Put the Twins in the West, and they'd have been 12.5 out before Tuesday's games. In that same division, the Indians would have been in second place, 3.5 back and a game out of third. It's a scary world out there for the AL Central, but within the division's confines, it might be even more terrifying.

As of Tuesday, the Tigers have just two fewer wins than the Indians, and the White Sox are just three victories behind after Cleveland lost three out of four to the slumping Red Sox over the weekend. In Detroit, Fielder is likely to get better, as is Cabrera. The White Sox are hanging around, lurking as improbably as Cleveland. The Indians, meanwhile, are waiting for improvement from Johnny Damon, a player whose numbers are declining and who saw fit to wear a ripped tee advertising his arms as guns before Tuesday's game. They're hoping Asdrubal Cabrera can maintain the power of a season ago, when he hit home runs at the best pace of his career. They're praying that reality doesn't set in, at least not until they can build more of a cushion between themselves at the teams behind them.

"I still think the Tigers are the favorite," Indians designated hitter Travis Hafner said. "They've got a lot of talent over there, but I think it is pretty wide-open… This division historically over the years, it's just whoever gets hot or takes off. It seems like every year they predict it wrong."

It's early enough that analysis still borders on prediction. With more than 120 games remaining on every team's schedule, these first thirty-something contests could be a distant memory by late September.

Remember when the Indians were leading the division? Remember when the Tigers clung to .500? Remember when the Twins were buried in the standings?
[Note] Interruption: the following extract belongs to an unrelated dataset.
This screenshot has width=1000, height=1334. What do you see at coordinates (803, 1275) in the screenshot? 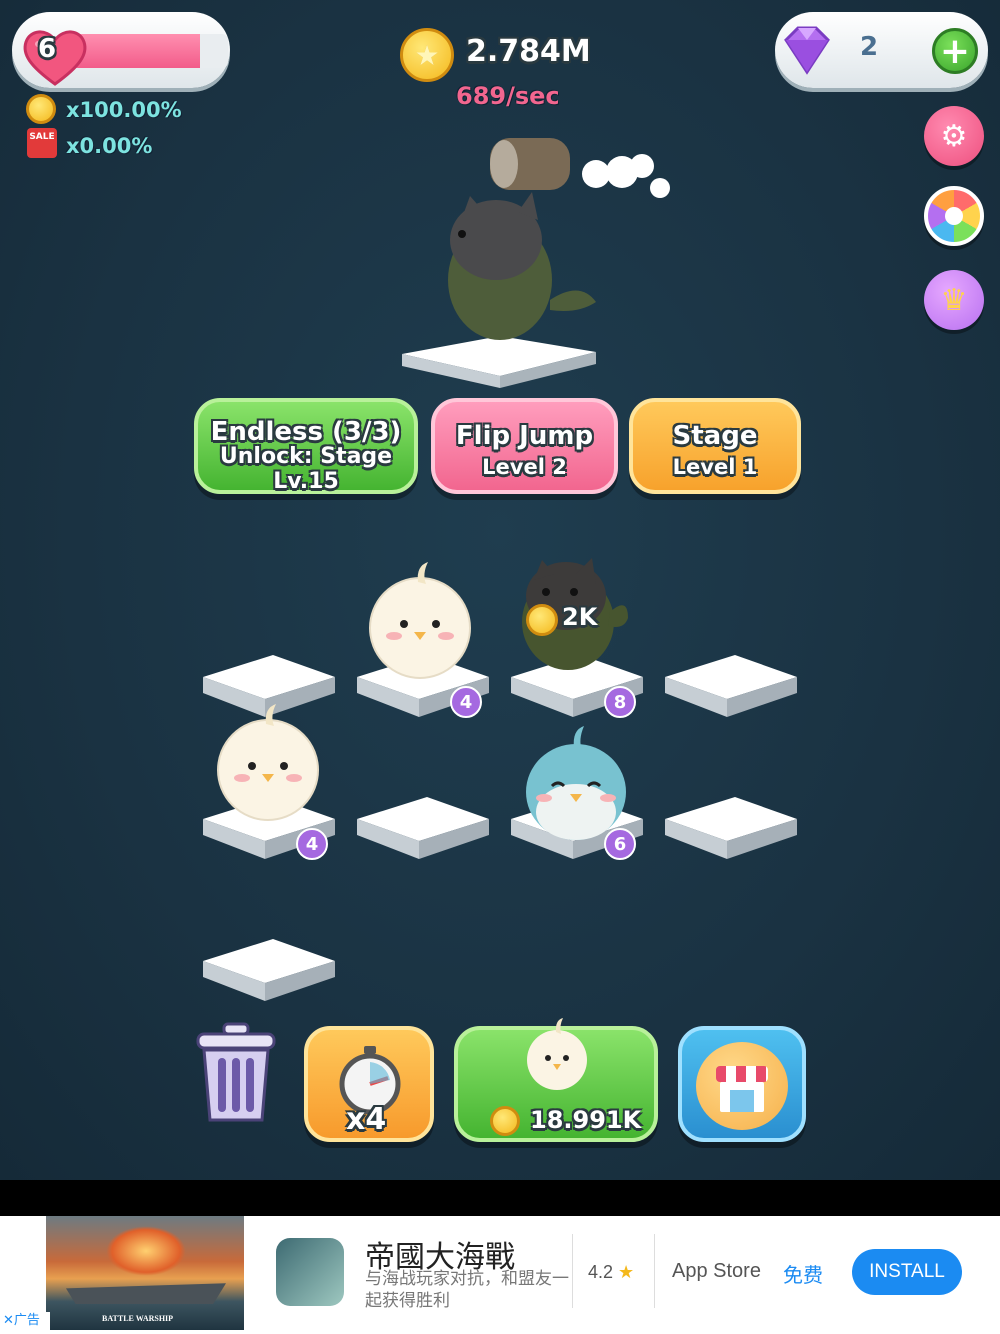
I see `ad-price: 免费` at bounding box center [803, 1275].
They could all be legitimate questions, laughable memories of seasons that fell off or righted themselves. They could just as well be indicators, paths from which teams never deviated. Likely reality will lie somewhere in between, and with such tight standings, the jockeying for position will continue in a division that looks unlikely to shake its early overall struggles.

On Monday night, for the first time all season, the Central's best team faced off against its worst. Minnesota grabbed an early lead before Cleveland pulled ahead, 4-1, in the fifth. Three eighth-inning runs for the Twins tied it, and it looked to be anyone's game before Twins closer Matt Capps gave up an RBI single to Shin-Soo Choo in the ninth. The best: 5; the worst: 4. That's how it all shook out, and the parity that Carroll and Hafner described seemed all too real.
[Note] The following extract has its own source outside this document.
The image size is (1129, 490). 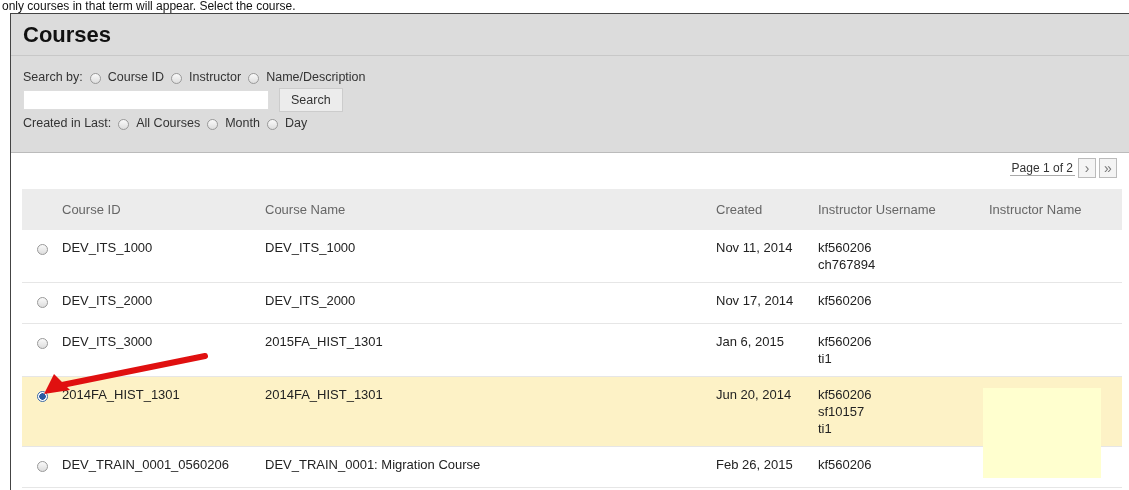 What do you see at coordinates (842, 412) in the screenshot?
I see `table-cell: sf10157` at bounding box center [842, 412].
Fast-forward 17 hours, and the two-game series was over. Cleveland's Derek Lowe had wrapped up a complete game, 5-0 shutout, blanking the Twins without striking out a single batter. The tiny margin of Monday night was all but forgotten, and the Indians owned their first-place position.

Maybe it's anyone's division, and maybe the Twins aren't the threat Cleveland is worried about. Ignore all that, though, for one second, and admit that it sure looks like this is the Indians' race to lose.